Answer these questions from the Thanksgiving text below:
(a) What saying does the writer quote?
(b) Who is usually pictured saying it, and to whom?
(c) According to the writer, what two things is the Christian called to be?

» EXERCISE TEXT:
*****

In this season in our nation’s history when the divisions are deep, let’s remind ourselves of who we are and who God is.
“Get off my lawn!”
You know the saying, right? It’s usually accompanied by a mental image of an older man or woman, yelling at some kids who have traversed across the angry resident’s property. Unfortunately I sort of feel like this has become the default posture of our culture.
Everyone seems so angry. Everyone seems so hostile. But Thanksgiving is here. It’s the time we are supposed to gather around the table and give thanks for all of our blessings. And this is no small thing. I think the Bible is fairly clear that the Christian is called to be both thankful and an optimist. The constantly angry, stressed individual is the opposite of the godly person that we see in Scripture.

*****

» DATA EXCERPT:
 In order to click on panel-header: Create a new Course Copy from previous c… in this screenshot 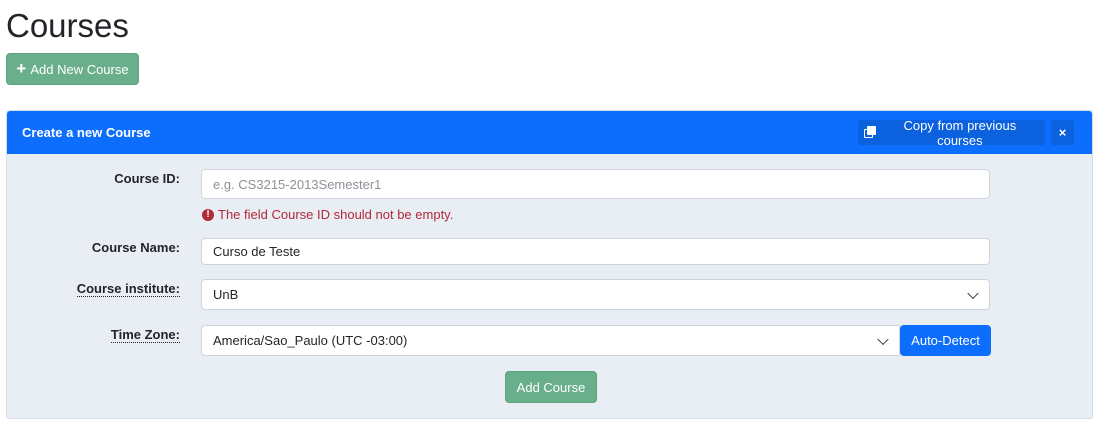, I will do `click(550, 132)`.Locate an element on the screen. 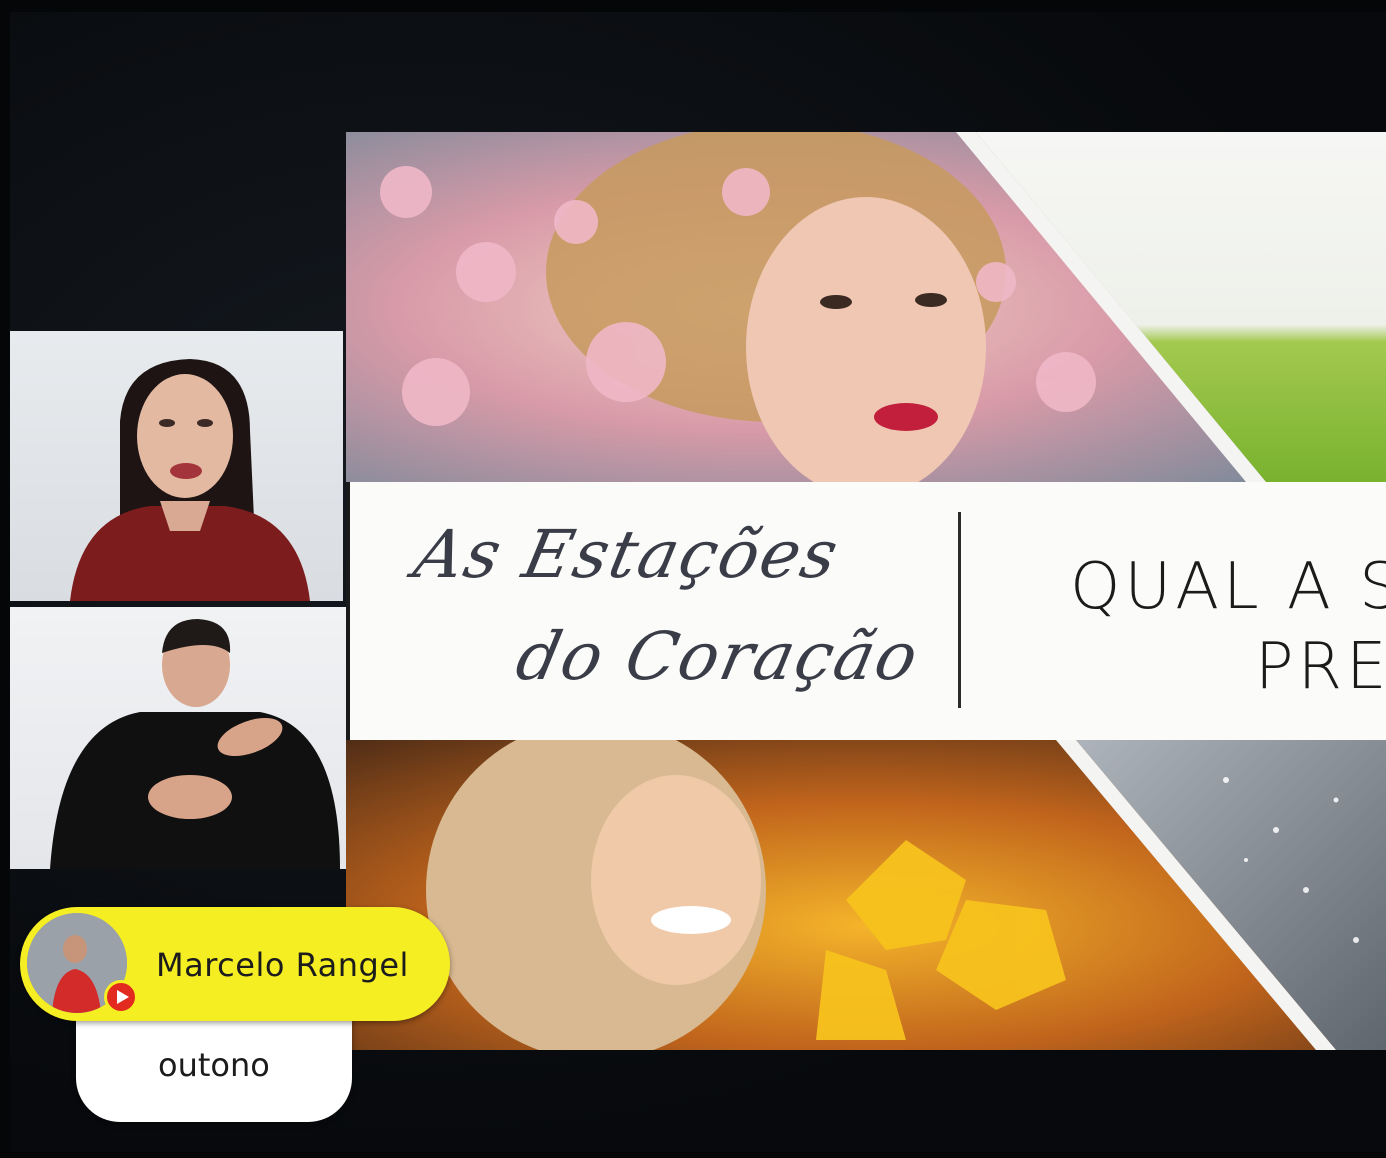  chat-message-text: outono is located at coordinates (214, 1065).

*****

» SOLVED PROBLEM:
(a) "Get off my lawn!"
(b) An older man or woman, yelling at some kids who have crossed their property.
(c) Thankful and an optimist.